What did the survey findings show about the entrepreneurs' projections for the holiday shopping season?
Fifty-four percent believe their revenues from this season will be better than last year, and 39% felt their sales would be about the same. Only 7% are expecting revenues to be worse than last year. So these businesses are optimistic about the amount of revenue they're going to generate on their Web sites in 2005.
Was there any concern about holiday spending being down this year because of the hurricanes' impact on consumers, particularly along the Gulf Coast?
Actually, a lot of the negative impacts on the economy in general, like increased gas prices and displacement of people, can be positive factors for Internet holiday shopping. People are concerned about driving to malls, or they're in an area where travel isn't as convenient as it used to be, or brick-and-mortar establishments are no longer functioning. In all those cases, doing your shopping online will be a better bet this year.
The same holds true for small-business retailers whose physical locations are not reopened yet. If they've diversified and opened a channel on the Web, they can still generate revenue through their online transactions as long as their products are warehoused somewhere outside the disaster zone and can still be shipped.
Most of the companies that participated in the survey are very small. How are they marketing themselves effectively amidst the enormous competition online?
As a part of the survey, business owners were asked what marketing and advertising strategies they felt were most effective in drawing people to their sites and increasing sales revenue. A large majority of respondents, 53%, found that word-of-mouth was the most effective. Online marketing came in second, with 45% percent identifying that as extremely important to their business success.
Being visible in Google (GOOG) is now a big advantage for small companies because of the localized search capabilities of Google and the other major search engines.
How is regional-search capability affecting these companies?
We're seeing an increasing number of service businesses become interested in online marketing, and specifically wanting to buy advertising on Google, where it used to be primarily people who sold products that wanted to do that. So even if you have a local service company, like a landscaping operation or a law office, you can buy online advertising targeted to your specific geographic region.
The small companies love it because they only pay for the traffic they get, and that makes it a good value. And we're finding that consumers are searching online for all kinds of goods and services, not just tech-focused products anymore.

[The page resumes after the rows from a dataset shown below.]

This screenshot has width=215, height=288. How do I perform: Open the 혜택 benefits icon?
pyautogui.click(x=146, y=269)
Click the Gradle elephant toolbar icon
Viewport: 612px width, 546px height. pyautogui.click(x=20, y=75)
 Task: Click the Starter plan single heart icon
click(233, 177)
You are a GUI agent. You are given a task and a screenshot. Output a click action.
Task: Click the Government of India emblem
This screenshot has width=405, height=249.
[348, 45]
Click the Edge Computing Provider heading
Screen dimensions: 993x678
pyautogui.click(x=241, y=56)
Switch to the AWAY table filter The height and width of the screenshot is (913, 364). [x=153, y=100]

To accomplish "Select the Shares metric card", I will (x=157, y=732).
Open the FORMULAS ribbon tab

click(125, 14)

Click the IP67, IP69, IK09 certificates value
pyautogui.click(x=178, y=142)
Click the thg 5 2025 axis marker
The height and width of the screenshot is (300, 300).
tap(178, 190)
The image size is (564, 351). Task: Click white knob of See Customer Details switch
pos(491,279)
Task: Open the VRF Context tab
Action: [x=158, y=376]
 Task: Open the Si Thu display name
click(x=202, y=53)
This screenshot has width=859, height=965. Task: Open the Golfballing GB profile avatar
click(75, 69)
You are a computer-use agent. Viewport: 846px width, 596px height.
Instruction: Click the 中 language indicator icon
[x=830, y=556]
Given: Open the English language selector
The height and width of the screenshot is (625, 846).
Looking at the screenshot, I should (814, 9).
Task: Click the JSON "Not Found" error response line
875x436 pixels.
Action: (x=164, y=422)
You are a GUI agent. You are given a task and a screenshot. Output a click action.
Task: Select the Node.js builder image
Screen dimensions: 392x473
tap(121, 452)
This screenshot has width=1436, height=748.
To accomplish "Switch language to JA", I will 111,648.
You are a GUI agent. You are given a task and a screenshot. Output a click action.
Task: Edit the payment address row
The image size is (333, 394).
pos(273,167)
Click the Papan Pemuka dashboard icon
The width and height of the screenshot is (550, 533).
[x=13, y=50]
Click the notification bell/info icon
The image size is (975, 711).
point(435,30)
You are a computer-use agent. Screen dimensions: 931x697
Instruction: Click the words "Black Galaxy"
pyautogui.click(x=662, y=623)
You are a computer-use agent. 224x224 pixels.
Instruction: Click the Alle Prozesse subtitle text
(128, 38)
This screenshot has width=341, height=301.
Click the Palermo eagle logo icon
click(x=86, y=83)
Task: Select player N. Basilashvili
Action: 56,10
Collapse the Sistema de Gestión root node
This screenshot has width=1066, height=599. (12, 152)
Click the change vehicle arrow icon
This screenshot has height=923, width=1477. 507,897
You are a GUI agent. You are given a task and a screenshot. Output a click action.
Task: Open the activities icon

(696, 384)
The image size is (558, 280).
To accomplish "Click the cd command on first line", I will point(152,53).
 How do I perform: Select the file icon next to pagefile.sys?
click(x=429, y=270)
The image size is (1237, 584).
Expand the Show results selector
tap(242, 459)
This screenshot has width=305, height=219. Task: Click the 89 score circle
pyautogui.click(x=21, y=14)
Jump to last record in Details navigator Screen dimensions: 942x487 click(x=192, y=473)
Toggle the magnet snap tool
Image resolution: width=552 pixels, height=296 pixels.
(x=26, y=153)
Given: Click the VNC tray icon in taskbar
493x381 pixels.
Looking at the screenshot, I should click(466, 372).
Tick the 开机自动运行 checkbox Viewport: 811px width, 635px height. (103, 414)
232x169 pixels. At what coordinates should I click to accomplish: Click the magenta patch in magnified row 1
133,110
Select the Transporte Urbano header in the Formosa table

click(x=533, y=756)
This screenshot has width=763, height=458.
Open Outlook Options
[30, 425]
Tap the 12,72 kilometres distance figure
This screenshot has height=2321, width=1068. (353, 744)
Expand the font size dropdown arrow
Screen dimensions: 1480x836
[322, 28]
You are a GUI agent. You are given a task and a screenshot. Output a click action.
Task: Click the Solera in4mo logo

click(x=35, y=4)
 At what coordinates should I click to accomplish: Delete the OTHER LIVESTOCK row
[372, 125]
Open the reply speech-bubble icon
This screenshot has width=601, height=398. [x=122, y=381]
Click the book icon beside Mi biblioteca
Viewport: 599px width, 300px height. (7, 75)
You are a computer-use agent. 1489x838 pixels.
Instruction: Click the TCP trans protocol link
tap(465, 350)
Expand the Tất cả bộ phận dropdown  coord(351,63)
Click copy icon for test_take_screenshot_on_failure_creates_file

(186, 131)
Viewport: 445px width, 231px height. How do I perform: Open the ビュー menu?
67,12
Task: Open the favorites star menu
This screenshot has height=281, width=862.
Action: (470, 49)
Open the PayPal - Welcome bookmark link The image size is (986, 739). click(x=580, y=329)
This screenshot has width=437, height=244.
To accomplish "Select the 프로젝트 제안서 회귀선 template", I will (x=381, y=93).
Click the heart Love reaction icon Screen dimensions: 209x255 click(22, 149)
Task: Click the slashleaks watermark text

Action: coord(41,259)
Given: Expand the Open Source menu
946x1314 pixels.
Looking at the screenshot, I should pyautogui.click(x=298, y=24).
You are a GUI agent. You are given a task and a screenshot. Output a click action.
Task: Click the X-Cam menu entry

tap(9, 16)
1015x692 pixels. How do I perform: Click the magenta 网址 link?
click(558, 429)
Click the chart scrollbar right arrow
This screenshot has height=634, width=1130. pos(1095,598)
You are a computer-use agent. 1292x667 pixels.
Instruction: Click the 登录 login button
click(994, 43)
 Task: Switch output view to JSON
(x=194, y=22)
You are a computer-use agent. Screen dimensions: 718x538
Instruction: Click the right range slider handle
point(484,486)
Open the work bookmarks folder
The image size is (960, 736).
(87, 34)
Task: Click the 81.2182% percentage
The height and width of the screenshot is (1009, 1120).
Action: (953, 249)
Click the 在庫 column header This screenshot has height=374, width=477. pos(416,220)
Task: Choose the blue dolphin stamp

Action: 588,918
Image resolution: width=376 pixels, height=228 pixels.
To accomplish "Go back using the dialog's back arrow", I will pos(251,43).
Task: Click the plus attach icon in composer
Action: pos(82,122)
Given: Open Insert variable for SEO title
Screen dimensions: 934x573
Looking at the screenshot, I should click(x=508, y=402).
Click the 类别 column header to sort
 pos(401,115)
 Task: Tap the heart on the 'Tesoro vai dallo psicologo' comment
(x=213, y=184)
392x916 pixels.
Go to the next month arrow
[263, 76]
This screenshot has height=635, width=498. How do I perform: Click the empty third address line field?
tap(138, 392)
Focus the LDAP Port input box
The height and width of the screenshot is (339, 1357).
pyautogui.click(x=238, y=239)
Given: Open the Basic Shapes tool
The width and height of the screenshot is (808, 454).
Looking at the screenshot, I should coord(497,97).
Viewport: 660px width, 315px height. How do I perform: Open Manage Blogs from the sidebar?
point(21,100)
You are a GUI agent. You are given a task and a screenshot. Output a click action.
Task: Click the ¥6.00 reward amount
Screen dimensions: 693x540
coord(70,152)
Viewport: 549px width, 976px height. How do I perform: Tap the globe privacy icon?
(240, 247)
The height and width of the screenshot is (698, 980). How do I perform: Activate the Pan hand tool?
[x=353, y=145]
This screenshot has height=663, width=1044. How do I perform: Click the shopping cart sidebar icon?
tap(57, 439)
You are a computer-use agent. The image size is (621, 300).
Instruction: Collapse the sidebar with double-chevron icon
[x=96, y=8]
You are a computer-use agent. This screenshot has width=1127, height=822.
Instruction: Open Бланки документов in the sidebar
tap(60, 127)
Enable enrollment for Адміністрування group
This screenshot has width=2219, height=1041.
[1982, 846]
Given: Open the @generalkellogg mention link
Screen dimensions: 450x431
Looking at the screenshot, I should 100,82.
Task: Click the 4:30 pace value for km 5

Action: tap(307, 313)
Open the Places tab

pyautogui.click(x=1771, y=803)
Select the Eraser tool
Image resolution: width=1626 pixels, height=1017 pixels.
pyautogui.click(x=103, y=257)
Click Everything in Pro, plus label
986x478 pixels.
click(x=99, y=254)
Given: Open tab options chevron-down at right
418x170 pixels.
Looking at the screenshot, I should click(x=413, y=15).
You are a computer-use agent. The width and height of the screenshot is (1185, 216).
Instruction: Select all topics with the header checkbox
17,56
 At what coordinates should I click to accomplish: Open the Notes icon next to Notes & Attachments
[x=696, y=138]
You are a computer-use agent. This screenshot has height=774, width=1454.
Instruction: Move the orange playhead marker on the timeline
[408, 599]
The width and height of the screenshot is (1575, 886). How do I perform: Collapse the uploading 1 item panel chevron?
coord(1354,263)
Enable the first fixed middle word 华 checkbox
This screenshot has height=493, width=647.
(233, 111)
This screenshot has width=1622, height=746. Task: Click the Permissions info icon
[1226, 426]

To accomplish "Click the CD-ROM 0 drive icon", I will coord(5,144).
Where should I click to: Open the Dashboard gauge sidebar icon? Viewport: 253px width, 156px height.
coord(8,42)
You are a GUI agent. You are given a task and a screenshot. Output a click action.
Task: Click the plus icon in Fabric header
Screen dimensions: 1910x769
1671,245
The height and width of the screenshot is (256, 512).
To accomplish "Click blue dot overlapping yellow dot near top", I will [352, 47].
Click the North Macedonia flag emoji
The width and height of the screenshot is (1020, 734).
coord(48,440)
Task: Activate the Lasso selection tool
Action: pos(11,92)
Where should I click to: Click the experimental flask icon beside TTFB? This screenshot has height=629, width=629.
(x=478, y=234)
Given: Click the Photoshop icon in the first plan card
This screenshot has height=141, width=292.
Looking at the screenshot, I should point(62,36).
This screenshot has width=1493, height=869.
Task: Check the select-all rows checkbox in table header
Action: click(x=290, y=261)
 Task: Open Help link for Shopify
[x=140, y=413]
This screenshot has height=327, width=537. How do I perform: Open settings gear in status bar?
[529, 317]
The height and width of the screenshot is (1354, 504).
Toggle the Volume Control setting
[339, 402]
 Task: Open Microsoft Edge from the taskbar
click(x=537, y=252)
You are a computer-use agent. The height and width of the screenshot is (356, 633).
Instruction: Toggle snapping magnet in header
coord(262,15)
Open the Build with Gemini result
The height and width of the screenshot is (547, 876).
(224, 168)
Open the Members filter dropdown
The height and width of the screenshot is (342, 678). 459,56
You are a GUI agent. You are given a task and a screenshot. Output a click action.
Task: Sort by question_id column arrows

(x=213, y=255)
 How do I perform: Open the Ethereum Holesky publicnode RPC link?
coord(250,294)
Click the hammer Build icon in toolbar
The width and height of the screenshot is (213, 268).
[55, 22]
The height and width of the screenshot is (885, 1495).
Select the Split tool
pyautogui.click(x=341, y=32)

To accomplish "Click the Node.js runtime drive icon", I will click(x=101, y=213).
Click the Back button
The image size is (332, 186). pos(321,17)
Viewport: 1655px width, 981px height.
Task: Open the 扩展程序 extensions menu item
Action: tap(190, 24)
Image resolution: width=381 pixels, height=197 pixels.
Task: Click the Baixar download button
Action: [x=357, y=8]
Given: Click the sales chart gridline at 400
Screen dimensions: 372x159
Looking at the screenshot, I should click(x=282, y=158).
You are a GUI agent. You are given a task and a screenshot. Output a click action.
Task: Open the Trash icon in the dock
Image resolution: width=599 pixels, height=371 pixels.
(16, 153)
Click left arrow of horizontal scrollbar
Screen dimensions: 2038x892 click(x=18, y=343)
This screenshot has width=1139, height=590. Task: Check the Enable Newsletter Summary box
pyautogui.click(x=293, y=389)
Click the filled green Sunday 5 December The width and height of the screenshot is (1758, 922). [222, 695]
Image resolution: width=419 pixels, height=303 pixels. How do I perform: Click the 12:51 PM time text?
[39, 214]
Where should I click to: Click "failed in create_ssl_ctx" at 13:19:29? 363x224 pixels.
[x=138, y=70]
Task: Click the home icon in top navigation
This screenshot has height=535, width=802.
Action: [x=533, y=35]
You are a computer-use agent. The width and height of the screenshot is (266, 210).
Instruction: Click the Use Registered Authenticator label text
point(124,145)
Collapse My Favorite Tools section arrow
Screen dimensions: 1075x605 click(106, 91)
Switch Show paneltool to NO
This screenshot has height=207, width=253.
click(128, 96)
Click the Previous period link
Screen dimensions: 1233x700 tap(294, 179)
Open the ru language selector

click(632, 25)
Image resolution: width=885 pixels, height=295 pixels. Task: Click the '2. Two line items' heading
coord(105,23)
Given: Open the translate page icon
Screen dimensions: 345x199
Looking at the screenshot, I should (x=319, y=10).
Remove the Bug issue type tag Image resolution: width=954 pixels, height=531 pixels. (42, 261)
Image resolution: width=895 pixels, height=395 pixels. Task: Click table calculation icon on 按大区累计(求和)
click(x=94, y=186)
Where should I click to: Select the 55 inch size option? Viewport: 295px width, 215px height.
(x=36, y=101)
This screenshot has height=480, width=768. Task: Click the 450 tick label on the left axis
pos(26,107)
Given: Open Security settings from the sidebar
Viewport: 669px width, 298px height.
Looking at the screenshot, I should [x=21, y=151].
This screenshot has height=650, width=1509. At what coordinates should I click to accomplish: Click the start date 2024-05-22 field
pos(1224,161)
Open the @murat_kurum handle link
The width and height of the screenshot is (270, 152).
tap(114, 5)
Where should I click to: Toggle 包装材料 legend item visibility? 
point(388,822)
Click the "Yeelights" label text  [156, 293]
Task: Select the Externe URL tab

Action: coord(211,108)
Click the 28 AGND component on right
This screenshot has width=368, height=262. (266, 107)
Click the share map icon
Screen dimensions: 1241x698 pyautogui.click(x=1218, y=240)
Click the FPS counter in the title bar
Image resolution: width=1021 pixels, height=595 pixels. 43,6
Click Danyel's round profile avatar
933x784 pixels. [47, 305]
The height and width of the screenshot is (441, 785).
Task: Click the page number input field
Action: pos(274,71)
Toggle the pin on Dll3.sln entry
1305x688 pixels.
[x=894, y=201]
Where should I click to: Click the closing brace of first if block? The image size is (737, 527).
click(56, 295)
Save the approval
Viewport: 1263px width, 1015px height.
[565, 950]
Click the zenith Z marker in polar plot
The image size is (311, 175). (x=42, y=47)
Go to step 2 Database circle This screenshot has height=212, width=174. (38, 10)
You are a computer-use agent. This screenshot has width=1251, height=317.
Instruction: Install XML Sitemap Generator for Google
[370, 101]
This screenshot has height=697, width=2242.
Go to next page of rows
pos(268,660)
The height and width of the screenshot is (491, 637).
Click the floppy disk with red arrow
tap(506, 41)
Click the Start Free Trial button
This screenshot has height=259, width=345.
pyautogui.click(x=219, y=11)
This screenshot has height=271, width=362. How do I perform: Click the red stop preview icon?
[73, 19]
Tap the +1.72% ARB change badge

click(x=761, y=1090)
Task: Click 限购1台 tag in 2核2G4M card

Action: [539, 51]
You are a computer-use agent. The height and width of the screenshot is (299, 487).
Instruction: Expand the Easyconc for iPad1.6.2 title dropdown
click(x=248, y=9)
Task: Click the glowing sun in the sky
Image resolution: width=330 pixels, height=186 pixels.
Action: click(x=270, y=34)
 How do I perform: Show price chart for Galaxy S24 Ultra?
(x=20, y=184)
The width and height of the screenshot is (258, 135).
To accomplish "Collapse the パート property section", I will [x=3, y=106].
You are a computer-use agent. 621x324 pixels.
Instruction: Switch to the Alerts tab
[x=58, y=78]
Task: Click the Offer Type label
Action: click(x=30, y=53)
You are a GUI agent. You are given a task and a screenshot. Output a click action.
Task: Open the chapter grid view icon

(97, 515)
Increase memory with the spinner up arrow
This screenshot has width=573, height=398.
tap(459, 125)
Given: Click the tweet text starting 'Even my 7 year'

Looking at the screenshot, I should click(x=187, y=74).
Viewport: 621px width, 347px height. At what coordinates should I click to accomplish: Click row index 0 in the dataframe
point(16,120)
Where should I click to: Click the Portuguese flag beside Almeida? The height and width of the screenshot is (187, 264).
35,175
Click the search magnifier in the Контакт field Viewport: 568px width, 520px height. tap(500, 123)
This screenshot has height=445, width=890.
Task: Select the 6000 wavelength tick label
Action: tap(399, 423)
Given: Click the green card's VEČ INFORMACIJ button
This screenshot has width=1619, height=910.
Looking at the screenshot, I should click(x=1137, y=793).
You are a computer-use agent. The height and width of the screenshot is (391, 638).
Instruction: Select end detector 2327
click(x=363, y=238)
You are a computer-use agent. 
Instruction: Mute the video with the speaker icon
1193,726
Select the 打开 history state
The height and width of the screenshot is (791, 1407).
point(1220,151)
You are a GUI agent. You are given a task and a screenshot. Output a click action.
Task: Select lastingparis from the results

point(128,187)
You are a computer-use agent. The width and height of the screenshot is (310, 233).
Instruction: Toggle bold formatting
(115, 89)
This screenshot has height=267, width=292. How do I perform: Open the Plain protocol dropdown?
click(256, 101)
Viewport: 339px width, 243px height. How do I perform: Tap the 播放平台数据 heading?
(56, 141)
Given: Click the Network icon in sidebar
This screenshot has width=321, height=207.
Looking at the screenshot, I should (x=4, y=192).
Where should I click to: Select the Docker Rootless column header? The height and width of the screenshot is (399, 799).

Your survey showed that online marketing by your clients is up by 17% over last year. But there are still barriers to advertising and marketing online that some survey respondents identified. What are they?
The biggest problems are cost and time. Our survey respondents identified cost of advertising as the biggest barrier. The second biggest was lack of familiarity with creating online campaigns, followed by the idea that online advertising is too time-intensive for them to do and, finally, that's it's too difficult to track the results.
Business owners say they are overwhelmed trying to run their businesses and also carve out time to update their Web sites, put fresh content on their pages, and research effective online-marketing techniques. The problem is that when small companies decided to go online, there were no big tasks that were eliminated from their workday, and one huge new task -- creating, maintaining, and updating a Web presence -- was added. It's challenging to do it all.